Prima di sottoporsi all’intervento è bene che il o la paziente, se ha i capelli troppo corti, se li faccia crescere per meglio nascondere le cicatrici in fase iniziale.
Anestesia
Può essere locale + un minimo di sedazione oppure in narcosi (generale) e ciò dipende da cosa desidera il paziente e soprattutto dall’estensione del lifting da attuare.

Intervento
La durata dell’intervento chirurgico va dalle 2 alle 4 ore a seconda delle zone da “liftare”. Nel lifting completo, le incisioni chirurgiche sono localizzate nel cuoio capelluto a livello della tempia e proseguono al davanti del padiglione auricolare, nascoste nelle pieghe naturali, contornando il lobo auricolare risalendo dietro all’orecchio sino al suo apice superiore. In caso di lifting localizzato (minilifting), le incisioni possono essere limitate alla sola regione temporale o preauricolare.
I tessuti cutanei e sottocutanei vengono separati dal sottostante tessuto muscolare. Il grasso in eccesso viene asportato o talvolta ridistribuito nei vari compartimenti facciali, i muscoli vengono trazionati ed ancorati e la cute in eccesso che residua viene accuratamente rimossa. Solitamente si posizionano a fine intervento dei tubicini di drenaggio che vengono poi rimossi dopo 24-48 ore.

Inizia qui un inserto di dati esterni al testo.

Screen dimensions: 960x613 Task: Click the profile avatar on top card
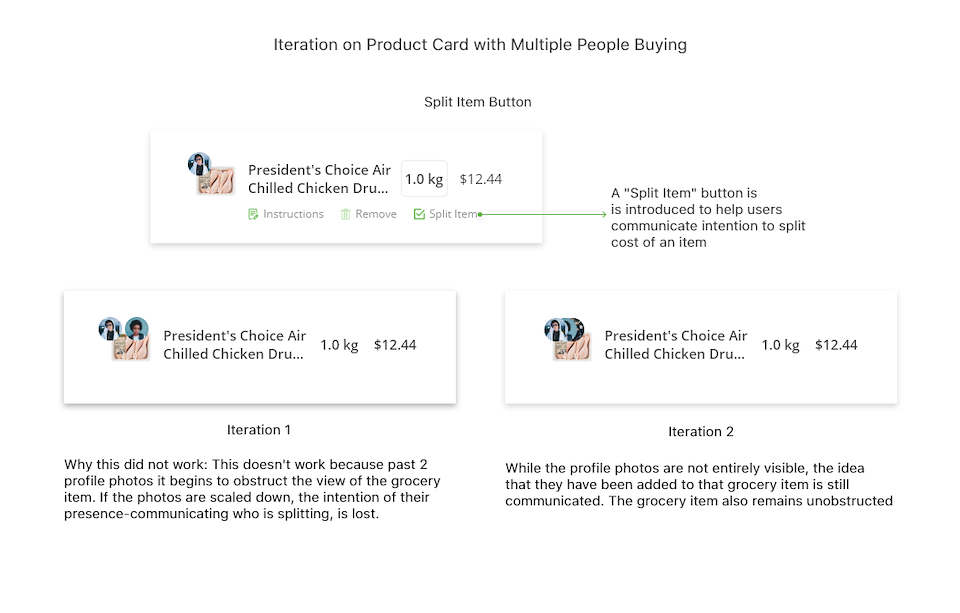pyautogui.click(x=200, y=164)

La medicazione prevede l’utilizzo di bende intorno al volto da mantenere almeno per 4-5 giorni, in maniera da contenere il processo edematoso che si instaura nelle prime 48 ore.

Dopo l’intervento
Il dolore postoperatorio è ben controllato dalla terapia farmacologica ed i punti vengono rimossi tra la 5a e la 14a giornata postoperatoria. L’edema dei tessuti dura per 2-3 settimane come pure gli ematomi e le ecchimosi che possono essere camoufflati da appositi correttori.
Nei primi giorni dopo l’intervento possono comparire delle ipoestesie cutanee (diminuzione della sensibilità) che si risolvono spontaneamente nel giro di qualche settimana. La ripresa della normale vita sociale compresa l’attività fisica avviene generalmente dopo 4 settimane dall’intervento.

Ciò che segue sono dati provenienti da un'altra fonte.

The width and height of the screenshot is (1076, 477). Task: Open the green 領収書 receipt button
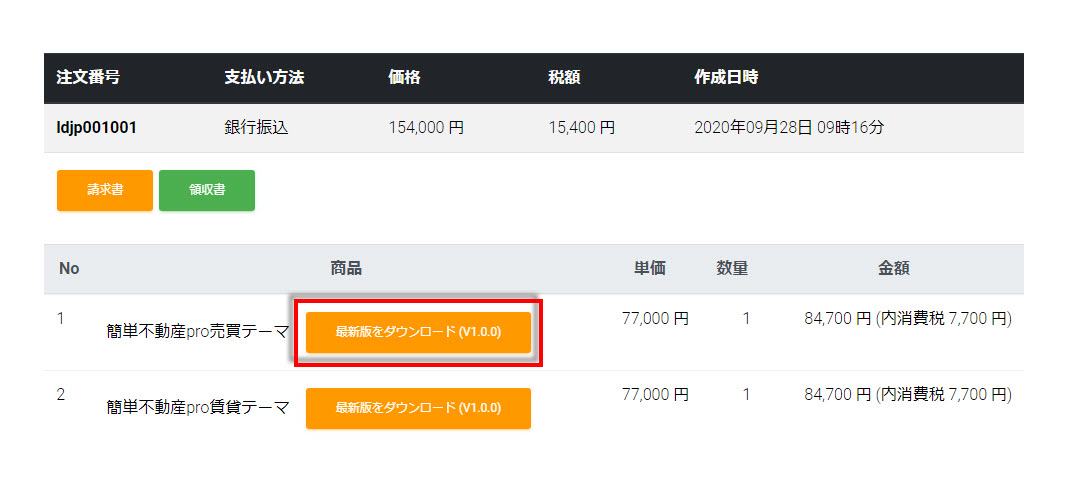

Nel contesto della visita specialistica ogni punto andrà poi discusso con il paziente , fornendo informazioni più dettagliate possibili.

Complicanze
Come per tutti gli interventi chirurgici le complicanze sono ridotte al minimo se l’intervento viene eseguito da chirurghi plastici esperti e qualificati.
La comparsa di un ematoma è un’emergenza che deve essere subito sottoposta alla riapertura chirurgica dei lembi suturati, in quanto più precoce sarà la sua evacuazione e più veloce il recupero funzionale.
La necrosi degli apici dei lembi suturati è una complicanza più facile da vedere nei forti fumatori e, quando si verifica, il tempo di guarigione è più lungo rispetto alla norma.
La cicatrizzazione patologica è una rara evenienza seppure possibile così come la perdita dei capelli in prossimità delle cicatrici, dovuta ad una non accurata attenzione durante le incisioni cutanee che devono essere condotte nel rispetto dei bulbi piliferi.
Il risentimento del nervo facciale nella sua branca marginale che provvede all’innervazione del labbro e nella sua branca frontale con innervazione del sopracciglio è un‘evenienza rara e destinato ad un recupero pressoché completo.